The DOJ has issued an opinion on what it believes is the meaning of the reference to “all forces of potential energy” in the Philippine Constitution, according to a report. The DOJ said this phrase should not include “kinetic energy”. Accordingly, the restrictions in the Constitution on foreign ownership of “potential energy” should not include solar, wind, hydro and ocean or tidal energy sources, which are kinetic energy. The DOJ said the country’s department of energy (DOE) must change relevant laws to put this opinion into effect.

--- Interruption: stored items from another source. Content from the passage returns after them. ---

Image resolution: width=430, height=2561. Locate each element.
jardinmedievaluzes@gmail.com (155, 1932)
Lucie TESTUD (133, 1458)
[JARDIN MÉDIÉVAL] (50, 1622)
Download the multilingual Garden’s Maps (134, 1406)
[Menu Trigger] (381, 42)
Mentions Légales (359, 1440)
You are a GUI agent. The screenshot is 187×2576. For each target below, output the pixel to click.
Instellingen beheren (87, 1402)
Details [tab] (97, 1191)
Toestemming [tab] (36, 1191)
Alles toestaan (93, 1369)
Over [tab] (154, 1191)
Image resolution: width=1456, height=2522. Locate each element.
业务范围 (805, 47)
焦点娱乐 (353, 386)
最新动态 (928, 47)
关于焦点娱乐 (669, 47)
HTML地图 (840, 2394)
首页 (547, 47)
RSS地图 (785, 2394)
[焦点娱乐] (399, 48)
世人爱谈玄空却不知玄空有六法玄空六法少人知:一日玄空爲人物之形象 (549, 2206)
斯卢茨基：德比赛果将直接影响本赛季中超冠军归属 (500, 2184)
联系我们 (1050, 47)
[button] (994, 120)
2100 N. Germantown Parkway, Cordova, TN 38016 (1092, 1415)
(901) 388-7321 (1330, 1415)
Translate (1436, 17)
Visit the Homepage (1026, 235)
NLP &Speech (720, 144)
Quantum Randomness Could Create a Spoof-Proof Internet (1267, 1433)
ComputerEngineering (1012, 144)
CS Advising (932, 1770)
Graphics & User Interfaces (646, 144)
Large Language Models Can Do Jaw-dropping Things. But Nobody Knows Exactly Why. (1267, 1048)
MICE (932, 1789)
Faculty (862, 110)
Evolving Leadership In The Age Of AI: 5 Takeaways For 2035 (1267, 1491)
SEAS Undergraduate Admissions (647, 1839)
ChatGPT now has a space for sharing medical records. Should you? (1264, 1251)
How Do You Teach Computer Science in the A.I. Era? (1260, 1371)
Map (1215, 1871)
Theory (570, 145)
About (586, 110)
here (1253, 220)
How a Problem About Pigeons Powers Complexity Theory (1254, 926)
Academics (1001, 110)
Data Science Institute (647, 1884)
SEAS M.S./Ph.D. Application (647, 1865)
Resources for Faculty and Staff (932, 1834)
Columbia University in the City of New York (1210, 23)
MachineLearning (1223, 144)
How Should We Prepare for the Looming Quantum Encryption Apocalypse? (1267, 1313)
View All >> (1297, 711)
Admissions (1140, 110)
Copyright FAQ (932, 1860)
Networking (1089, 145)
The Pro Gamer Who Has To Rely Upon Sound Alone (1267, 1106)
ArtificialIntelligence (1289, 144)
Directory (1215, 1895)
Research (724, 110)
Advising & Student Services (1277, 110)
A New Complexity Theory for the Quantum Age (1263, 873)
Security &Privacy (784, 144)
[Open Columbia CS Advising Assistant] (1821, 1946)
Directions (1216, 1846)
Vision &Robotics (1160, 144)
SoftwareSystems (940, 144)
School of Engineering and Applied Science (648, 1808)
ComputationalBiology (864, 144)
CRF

Energy transition and climate change expert John Yeap of Pinsent Masons said: “The announcement by the DOJ is to be welcomed. The Republic of Philippines has an aggressive renewable energy programme and if the DOJ opinion is implemented through the required regulatory measures that will open up the renewable sector to a far wider pool of capital, which will greatly assist the nation’s net zero ambitions.”

“The distinction being drawn between potential energy and kinetic energy not only has merits in physics but should also be consistent with the intent of constitutional drafters at the time the Constitution was drawn up. After all, at that time, the use of kinetic energy for power production was generally limited to hydro, and the wide scale commercialisation of wind and solar energy for power production across Asia was still some years away. Unlike potential energy, which is finite and limited to the resource in the ground, kinetic energy from solar irradiation and wind is unlimited,” he said.

Under the existing rules, foreign developers can only develop renewable energy by entering into service or operating contracts with the government and their ownership share is capped at 40%.

In July, the Philippines’ DOE published its national renewable energy programme (NREP) for the period 2020 to 2040, setting out its goals of 35% renewable energy generation by 2030 and 50% by 2040.